Currently, students are using genAI in all sorts of ways. They are using it to help with their studies. Making learning materials easier for them to understand. Helping them to grasp those elusive concepts they just cannot grasp from reading or listening to online lectures. Which they have once would have grasped by attending tutorials and sitting down to discuss the topic with their peers and more importantly with the academic, the font of knowledge and wisdom in a course.
Generative AI is being used by students to edit and polish their assignments. Correcting and polishing their syntax and grammar. Taking the unrefined words of their thoughts and creating a masterpiece of language and prose. Where all the punctuation is correct. The logic of the argument is smooth and clearly understood. Gone are the days of the academic struggling to read an assignment, because the argument presented jumps all over the place. Or the grammar and syntax were so poor you could not make out the argument. Punctuation is splattered onto the page in the same way paint is splattered onto a canvas to give the appearance of stars at night.
Concerningly, AI or specifically genAI is used by students to create their assignments. Students are devising prompts or just uploading assignment questions to a genAI tool and allowing the tool to answer for them. Students input the required prompts and out pops a formulated answer for them. The students are no longer reading the required texts. Interacting with the online learning materials and attending lectures or tutorials to learn the intricacies of what needs to be learnt is on the decline and engagement is at minimal levels.
Now some discerning students, who do engage with content, will review, revise, and edit the genAI output. Ensuring that the information provided meets the requirements of the assessment or least gets them most of the way there. Most, alas, will not be that discerning, and will take the word written, graph created, or picture developed by the genAI tool as being genuine and correct. They will not review, revise, or edit it, they will just submit it for marking.

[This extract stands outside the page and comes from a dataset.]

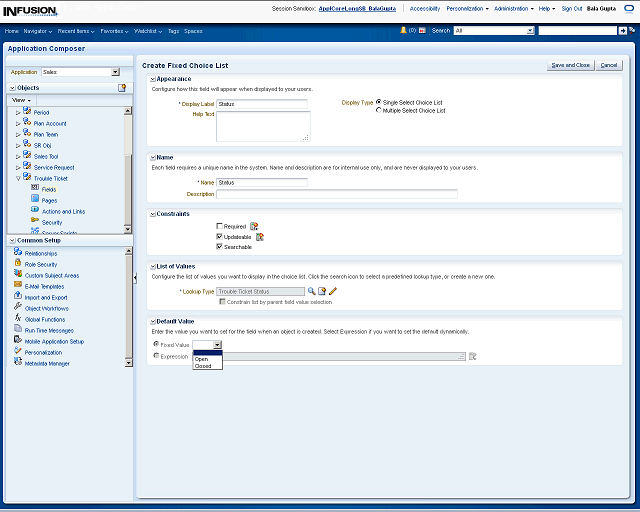Open the Application Sales dropdown

click(x=115, y=72)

We as academics then get the pleasure of marking this work. Those who are discerning will shine and will have produced an excellent piece of work. It may be impossible to determine if it really is the student's work or if it is the product of a genAI tool. Others from non-discerning students we will groan and moan about because our job dictates that we mark what is trash is submitted. Because a genAI tool incorrectly used will produce trash. The arguments will be superficial, there will be hallucinated references, and although the work may look polished, the reading of it is disheartening.
As the guardians of our profession, we need to unite and start to stand up to the onslaught of technology and on equal terms embrace it, especially when there is a clear benefit to that technology. When there is potential harm taking time to remove it and discouraging this harmful use. There are several ways this needs to happen.
First, we need to be clear in our definition of what we are discussing. Returning from a couple of conferences where the focus of discussions was AI, it was clear that we were all using different definitions. Let us start by defining Artificial Intelligence (AI) as a broad term that is used to describe any form of AI. This is a broad term used to explain AI in general terms only. Then we have Predictive AI (predAI). This form of AI is the one we use the most often. It is AI that predicts what is going to happen next. This is the predictive text seen in text apps or route planning software. It learns from its user to predict what their response may be, based on how they have previously combined words. It does not create anything new; the information is already there. Then we have genAI. This type of AI is what causing all the issues in academia. No one clearly understands or knows how these Large Language Models (LLMs) work. What is known is that they take an inputted prompt and then create an output based on the prompt. Sometimes, it gets it correct and sometimes it gets it wrong.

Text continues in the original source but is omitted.